Required work -> An exact copy is required of the lines running from the one that contains "Screen dimensions: 549x288" to the end of the material, both ends included, with pictures omitted.

Material supplied ->
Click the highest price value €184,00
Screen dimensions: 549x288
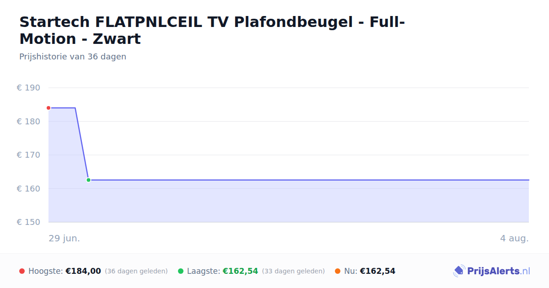coord(83,271)
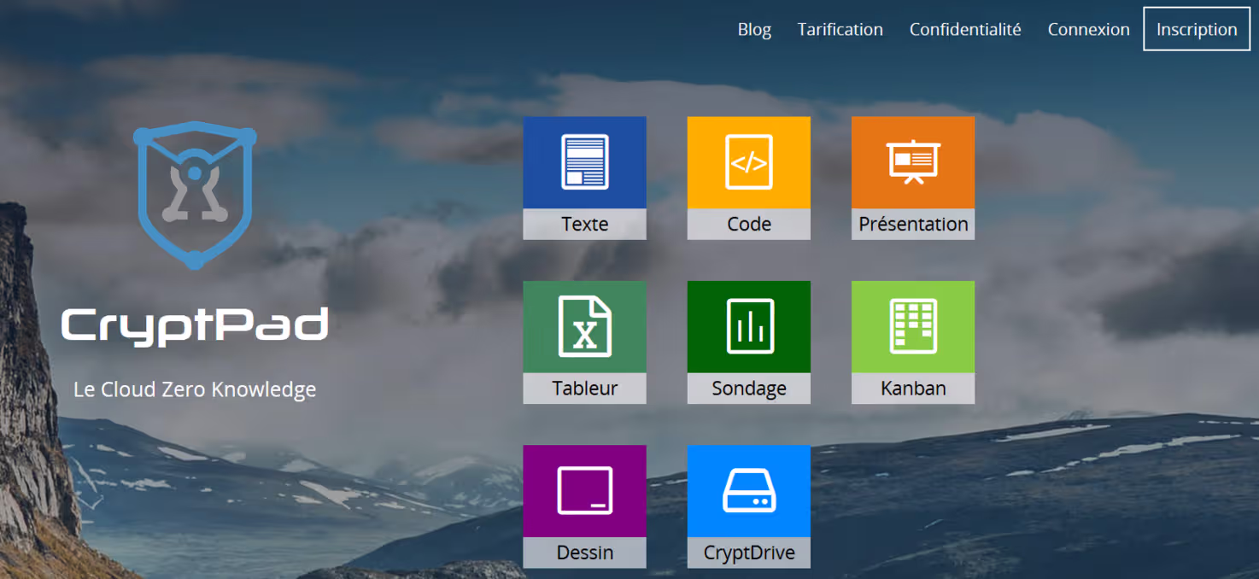The width and height of the screenshot is (1259, 579).
Task: Open the Texte rich text document icon
Action: 584,162
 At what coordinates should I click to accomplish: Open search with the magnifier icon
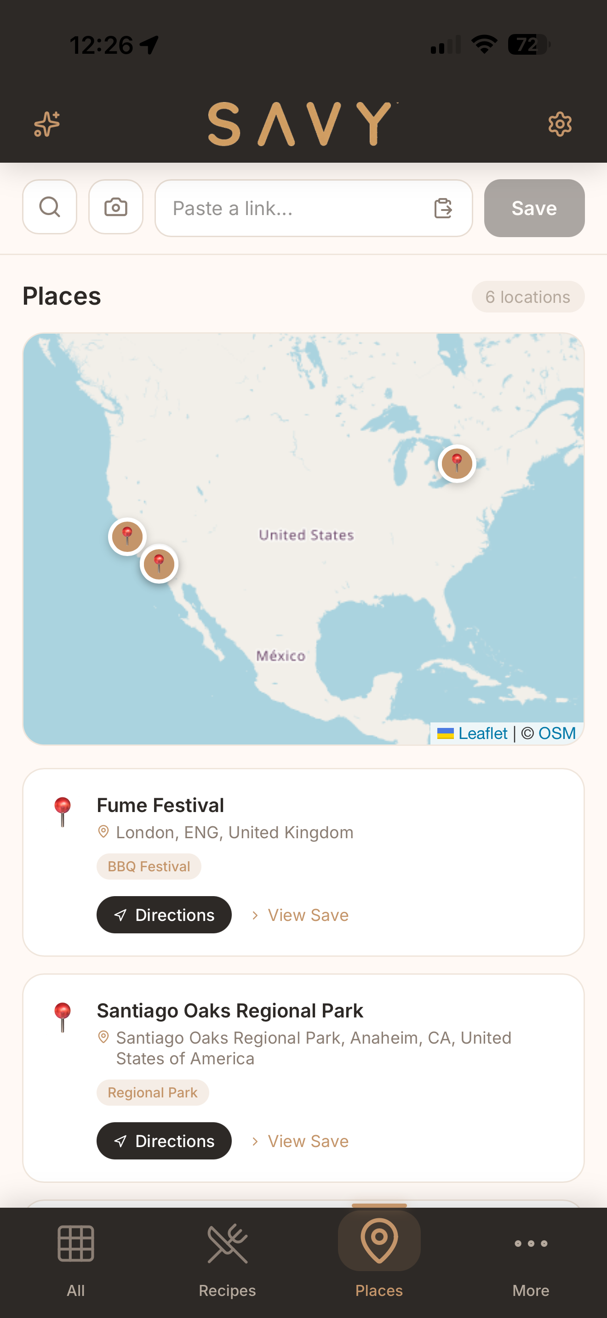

Exercise result ->
Screen dimensions: 549x288
coord(83,271)
The width and height of the screenshot is (1259, 579).
Task: Open the Texte rich text document icon
Action: 584,162
 At what coordinates should I click to accomplish: Open search with the magnifier icon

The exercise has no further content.